| Set of tasks |
[1] Answer these from the Colorado AI Act passage:
(a) Within how many days must re-assessment happen after an intentional and substantial modification?
(b) Which two duties does the small-deployer carve-out not exempt a deployer from?
(c) Which section is cited for the definition of a 'consequential decision'?
[2] Transcribe the Colorado AI Act passage word for word, everything from "Assuming the small-deployer" down to "an AI-Act-style flow-down.".
[3] Go on with the Colorado AI Act passage from the point where it stops.

| Selected excerpt |
Confusing 'consequential decision' with 'high-risk'
All high-risk AI systems make consequential decisions, but a 'consequential decision' is specifically about education enrolment, employment, financial/lending, essential gov service, healthcare, housing, insurance, or legal services (§1701(3)). HR / lending / insurance + healthcare + housing are the four most common Colorado scope traps.
Assuming the small-deployer carve-out fully exempts you
<50 FTE + no own-data training + intended use = exempt from §1703(2) risk management program AND §1703(3) impact assessment AND §1703(5) public statement — but NOT from consumer notice duties (§1703(4)) or AG disclosure duties (§1703(7)). Most startups are in this 'middle' zone and don't realise it.
Using a third-party HR or credit AI without provider documentation
Deployers must perform an impact assessment that depends on developer-supplied information (training data, foreseeable misuse, performance). If your vendor refuses to provide the §1702(2) statement, you cannot complete §1703(3) — and you become liable for the gap. Procurement agreements need an AI-Act-style flow-down.
Substantial modification triggers full re-assessment
Fine-tuning, prompt engineering that materially changes outputs, or changing the input data significantly = 'intentional and substantial modification' under §1701(7). Re-assessment within 90 days. Many SaaS companies layer prompts over GPT/Claude weekly without realising each material change resets the clock.

Colorado AI Act FAQ

Is the Colorado AI Act in effect today?

| Data to examine |
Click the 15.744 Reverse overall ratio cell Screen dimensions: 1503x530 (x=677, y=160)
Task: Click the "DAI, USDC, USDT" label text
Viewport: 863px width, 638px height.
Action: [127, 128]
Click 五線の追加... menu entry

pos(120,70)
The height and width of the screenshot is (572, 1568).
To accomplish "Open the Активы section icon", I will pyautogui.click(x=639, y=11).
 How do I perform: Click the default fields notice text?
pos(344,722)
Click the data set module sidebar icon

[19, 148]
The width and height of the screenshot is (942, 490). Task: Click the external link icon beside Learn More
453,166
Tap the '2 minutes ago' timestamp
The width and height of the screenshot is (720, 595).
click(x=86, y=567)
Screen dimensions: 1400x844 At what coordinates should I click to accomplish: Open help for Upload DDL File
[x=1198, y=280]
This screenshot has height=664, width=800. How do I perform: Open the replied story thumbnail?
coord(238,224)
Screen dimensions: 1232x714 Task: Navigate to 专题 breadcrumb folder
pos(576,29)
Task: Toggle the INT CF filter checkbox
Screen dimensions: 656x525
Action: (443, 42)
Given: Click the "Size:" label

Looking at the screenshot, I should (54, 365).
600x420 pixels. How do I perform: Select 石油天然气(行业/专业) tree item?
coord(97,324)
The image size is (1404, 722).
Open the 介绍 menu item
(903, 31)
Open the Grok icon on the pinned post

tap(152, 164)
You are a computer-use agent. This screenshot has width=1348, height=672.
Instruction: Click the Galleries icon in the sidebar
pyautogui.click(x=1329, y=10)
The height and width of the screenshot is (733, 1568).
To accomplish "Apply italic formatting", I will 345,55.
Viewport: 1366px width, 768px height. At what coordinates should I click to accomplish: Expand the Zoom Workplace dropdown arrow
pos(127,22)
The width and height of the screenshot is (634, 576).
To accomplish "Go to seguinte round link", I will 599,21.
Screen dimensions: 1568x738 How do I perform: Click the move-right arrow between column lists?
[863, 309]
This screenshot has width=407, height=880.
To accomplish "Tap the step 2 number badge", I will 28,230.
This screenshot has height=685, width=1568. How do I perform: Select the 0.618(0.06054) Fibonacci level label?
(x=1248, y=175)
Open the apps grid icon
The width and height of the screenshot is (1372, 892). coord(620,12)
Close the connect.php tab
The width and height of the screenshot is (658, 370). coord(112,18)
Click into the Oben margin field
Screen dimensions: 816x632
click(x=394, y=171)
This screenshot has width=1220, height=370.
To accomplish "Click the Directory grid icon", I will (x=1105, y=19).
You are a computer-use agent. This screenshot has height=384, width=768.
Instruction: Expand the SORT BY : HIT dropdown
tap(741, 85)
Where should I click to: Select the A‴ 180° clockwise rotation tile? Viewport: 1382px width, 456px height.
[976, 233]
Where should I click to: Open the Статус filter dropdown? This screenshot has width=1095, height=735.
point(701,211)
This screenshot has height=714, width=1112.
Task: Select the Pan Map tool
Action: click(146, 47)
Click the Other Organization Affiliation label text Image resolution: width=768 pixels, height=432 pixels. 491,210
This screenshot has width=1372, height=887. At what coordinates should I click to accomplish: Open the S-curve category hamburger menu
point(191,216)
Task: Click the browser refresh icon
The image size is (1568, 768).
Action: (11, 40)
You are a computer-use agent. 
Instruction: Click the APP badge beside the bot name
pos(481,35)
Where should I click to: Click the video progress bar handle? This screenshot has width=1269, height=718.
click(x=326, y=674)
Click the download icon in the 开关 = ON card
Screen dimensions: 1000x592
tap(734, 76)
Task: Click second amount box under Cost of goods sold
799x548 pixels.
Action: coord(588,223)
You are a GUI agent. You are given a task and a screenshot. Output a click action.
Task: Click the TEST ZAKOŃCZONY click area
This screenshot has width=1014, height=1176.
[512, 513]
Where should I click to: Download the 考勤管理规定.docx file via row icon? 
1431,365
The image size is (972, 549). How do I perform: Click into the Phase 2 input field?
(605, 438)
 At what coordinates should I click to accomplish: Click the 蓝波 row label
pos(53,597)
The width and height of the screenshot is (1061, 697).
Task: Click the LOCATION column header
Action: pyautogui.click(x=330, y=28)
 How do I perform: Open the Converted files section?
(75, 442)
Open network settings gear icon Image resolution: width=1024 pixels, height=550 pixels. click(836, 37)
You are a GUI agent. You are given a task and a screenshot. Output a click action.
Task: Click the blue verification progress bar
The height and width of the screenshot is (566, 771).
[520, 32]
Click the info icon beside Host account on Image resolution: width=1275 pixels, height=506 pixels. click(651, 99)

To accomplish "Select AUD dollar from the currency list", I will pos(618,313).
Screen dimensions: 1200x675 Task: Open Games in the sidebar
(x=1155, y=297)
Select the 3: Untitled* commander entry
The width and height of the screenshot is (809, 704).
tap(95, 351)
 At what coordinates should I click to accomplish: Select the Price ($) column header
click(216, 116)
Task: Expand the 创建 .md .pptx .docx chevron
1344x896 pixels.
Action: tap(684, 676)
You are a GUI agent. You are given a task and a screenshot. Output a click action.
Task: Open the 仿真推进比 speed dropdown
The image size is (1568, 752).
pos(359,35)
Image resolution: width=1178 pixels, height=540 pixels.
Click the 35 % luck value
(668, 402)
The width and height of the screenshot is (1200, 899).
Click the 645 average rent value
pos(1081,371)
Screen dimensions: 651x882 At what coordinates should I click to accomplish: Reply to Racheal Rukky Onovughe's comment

| Answers to the problems |
[1]
(a) Within 90 days.
(b) Consumer notice duties (§1703(4)) and AG disclosure duties (§1703(7)).
(c) §1701(3).

[2]
Assuming the small-deployer carve-out fully exempts you
<50 FTE + no own-data training + intended use = exempt from §1703(2) risk management program AND §1703(3) impact assessment AND §1703(5) public statement — but NOT from consumer notice duties (§1703(4)) or AG disclosure duties (§1703(7)). Most startups are in this 'middle' zone and don't realise it.
Using a third-party HR or credit AI without provider documentation
Deployers must perform an impact assessment that depends on developer-supplied information (training data, foreseeable misuse, performance). If your vendor refuses to provide the §1702(2) statement, you cannot complete §1703(3) — and you become liable for the gap. Procurement agreements need an AI-Act-style flow-down.

[3]
Yes — the operative date is 1 February 2026. The Colorado AG has rulemaking authority (§1707) and is expected to issue interpretive rules in 2026; certain technical details may shift, but the core developer + deployer duties are in force now.
Does it preempt or align with the EU AI Act?
Neither — Colorado borrowed concepts (risk-based, impact assessments, transparency) but the scope is narrower (consequential decisions only, no biometric ID category) and the enforcer is the Colorado AG via the Colorado Consumer Protection Act, not a notified body. A single AI Act + NIST AI RMF program will largely satisfy Colorado, but the Colorado-specific consumer notices (§1703(4)) are unique.
How does this interact with EEOC guidance and federal law?
Federal anti-discrimination law (Title VII / ADA / ADEA / ECOA / FHA) still applies on top of Colorado. Colorado AI Act creates a state-law affirmative defence where the deployer documents reasonable care under NIST AI RMF or ISO 42001 — this does NOT defend against federal Title VII disparate impact claims. Build for both.